Ethologists are biologists who study the biology of behavior from an evolutionary standpoint and not using the animals as a model for man. Their emphasis is how inherited and learned aspects of behaviors twine together in the lifetime of a single animal to give it an advantage in surviving and reproducing in its environment. Dr. Klinghammer is an ethologist in the tradition of Konrad Lorenz. Lorenz, who together with his colleague, Niko Tinbergen, and Karl von Frisch, received a Nobel Prize for his work, studied several species of animals. He is probably best known for his work with a species of wild European goose, the greylag. In order to study these birds closely, from infancy to adulthood, he raised them in such a way that they treated him like a parent. In this way, though he could not become a goose, he could still come very close to having a goose's view of the world. We try to achieve the same thing with our wolves.
Imprinting is a learning process that takes place during a window of opportunity, lasting hours or days after an animal is born. Typically a young animal learns to treat only its own species as social companions, or rivals, or mates. When hand reared in captivity some baby animals learn to treat, not only their own species, but also another additional species as social companions, or rivals, or mates. Dogs are a good example of animals that learn to treat another species (humans) as they would normally treat dogs. Orphan baby animals who are not exposed to their own species until they are older may treat humans as their own kind and not be able to interact normally with their own species.
Given Dr. Klinghammer's academic background, his research using hand raised mourning doves, and the fact that Konrad Lorenz was one of his mentors, he was well aware of the advantages of captive studies of wild animals that have been socialized so that they can treat humans very much like their own kind. He has long been an advocate of socializing captive wild animals when it is both practical and safe. We use a hand-rearing, or socialization, "recipe" that results in wolves who show almost the full range of social behavior to us that they show to each other. This hand-rearing has several benefits for the wolves and for us:
1. The wolves are much less stressed at being kept in close proximity to humans. We are a normal, typically benign, part of their environment. For us, it means that humans, including new interns and students who are strangers to the wolves can immediately start watching the pack, at close range, without their mere presence disrupting or stopping what the wolves are doing among themselves.
2. Delivering medical care is much easier on the wolves, on us, and on our veterinarians. We need not resort so often to potentially disruptive (and sometimes physiologically risky) restraints such as nets, squeeze cages, or drugs. Much routine medical care and examination can be done with the wolf conscious. If an animal must be sedated, that is still an option. In some cases, routine medical care can be an enriching experience for the wolves. We "embed" potentially unpleasant medical treatment in an array of distractions and positive reinforcement, and have used triggering scratch reflexes to momentarily restrain wolves, which does not make them feel as if they are being "held against their will." With such techniques, when follow up care is needed, the wolf is more likely to be cooperative. Our wolves get their vaccinations, for example, as part of elaborate social greeting. It has long been a joke of mine that our goal is to have our wolves run to the fence and bounce excitedly when the veterinarian arrives with a tray full of hypodermic needles. Often this is literally what happens.
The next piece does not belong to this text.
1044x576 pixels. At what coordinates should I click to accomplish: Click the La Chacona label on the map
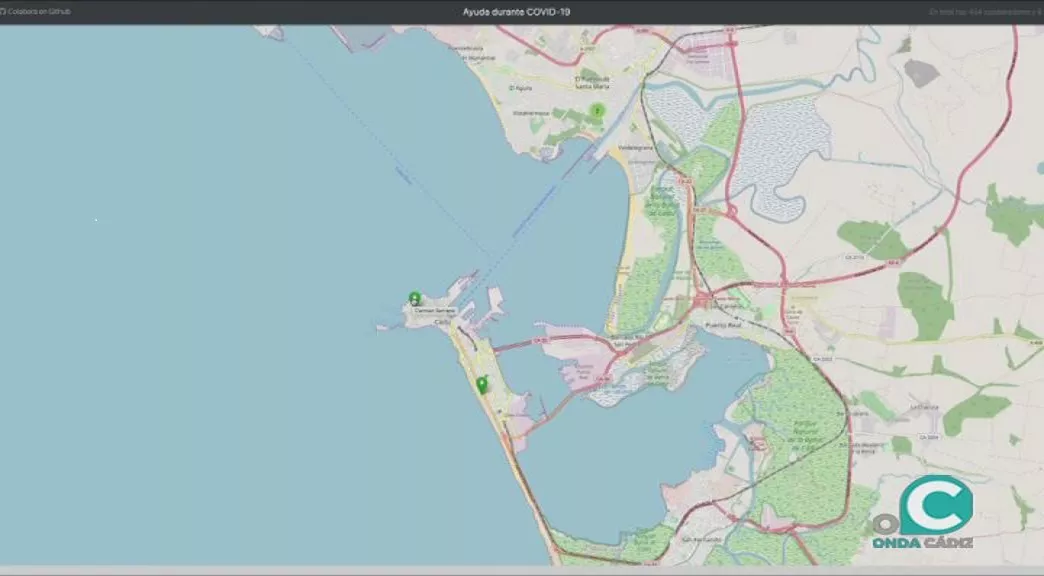tap(923, 408)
3. Hand raised wolves have an additional source of social interaction: their keepers. Wolves are social animals, but there is no guarantee, in the wild or in captivity, that they will always be able to live in a pack, or even have one other wolf as a companion. For animals who cannot live with a social group, or with one other wolf, we humans can be a source of friendly social interaction, including touch. Anyone who has seen a pair of wolves, or a group that has a good relationship, will not be able to deny that friendly, non-threatening touch is an important part of wolves' social fabric. I do not say that a human can adequately replace the companionship of another wolf, but for some wolves, who, due to their age, health problems, or personality conflicts with other wolves, humans may be their only source of friendly social touch. In such a case, or when two wolves tolerate each other but do not seem to experience a strong mutual attachment, human companionship can provide valid enrichment. For wolves who are still in the pack, but who have lost status and have little social freedom, humans may be their main source of friendly social interaction, at least for a while.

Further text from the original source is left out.